Abstract Body

High levels of HIV testing in men who have sex with men (MSM) remain key to reducing HIV incidence. Current levels of testing remain sub-optimal; particularly the more frequent testing recommendations for men at higher risk of HIV through recent condomless anal intercourse (CAI). We report frequency of previous HIV testing at baseline in MSM who opted to enroll in a HIV self-testing (HIVST) RCT (SELPHI).

SELPHI is an internet based, open-label, randomised controlled trial, which aims to assess effectiveness of free HIVST kits on HIV diagnosis rates. Criteria for enrolment were aged ≥16 years old, male (including trans man) or trans women, ever had anal intercourse (AI) with a man, not known to be HIV positive and provided consent to link to national HIV surveillance databases. Participants were randomly allocated 3:2 at enrolment to a free HIVST versus no free HIV self-test. Data collected via an online survey included socio-demographics (gender, sexual identity, education, age, ethnicity, UK birth), sexual behaviour, HIV/STI testing history and PrEP and PEP use.

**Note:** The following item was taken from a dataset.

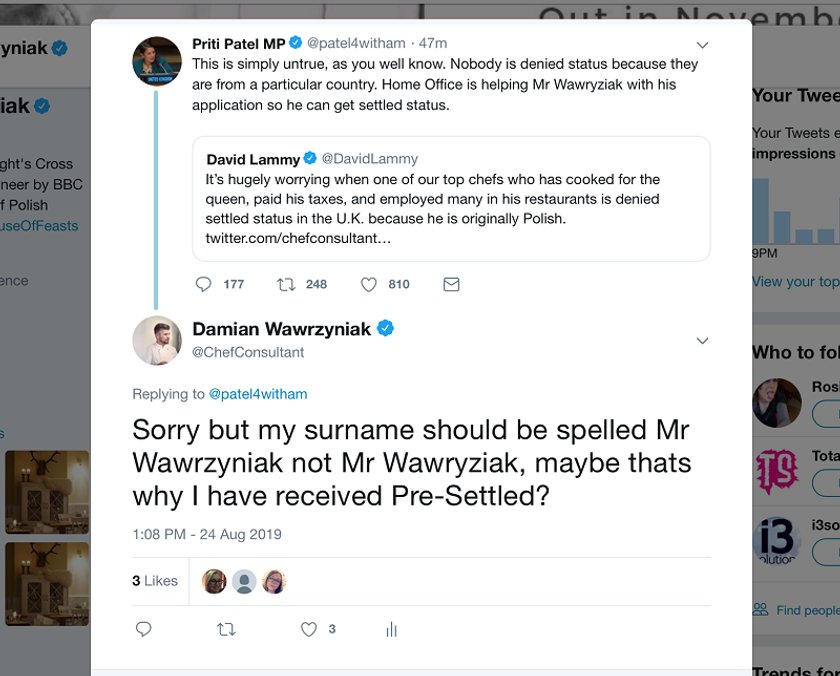Open options chevron on Damian Wawrzyniak's tweet
The image size is (840, 676).
[702, 341]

10,224 men were randomised; median age 33 years (IQR 26-44); 89% white; 20% born outside UK; <1% trans men; 47% degree educated; 8% ever used PrEP; 4% currently using PrEP. In the previous 3 months, 89% reported AI and 72% reported CAI with ≥1 male partner. Overall, 17%, 33%, 54%, and 72% had tested for HIV in the last 3 months, 6 months, 12 months, and 2 years respectively; 13% had tested more than 2 years ago and 15% had never tested. An association was observed between number of recent CAI partners and time since last HIV test (Figure 1). Among 3,972 men reporting ≥2 recent CAI partners, only 22% had tested in last 3 months and only 41% in last 6 months. In multivariate logistic regression analysis of selected sociodemographic factors, higher education level, being born outside UK and age between 20-40 years were independently associated with a higher likelihood of a recent HIV test. Only 9/388 men currently using PrEP had never tested for HIV.

MSM in SELPHI were not testing in line with current UK recommendations. Other SELPHI data suggest this is due to low perceived risk of HIV infection; structural barriers impacting testing opportunities (clinics difficult to access because of time constraints or capacity issues) and individual psycho-social issues including perceived stigma. Online promotion of free HIVST may be key to addressing many of these barriers.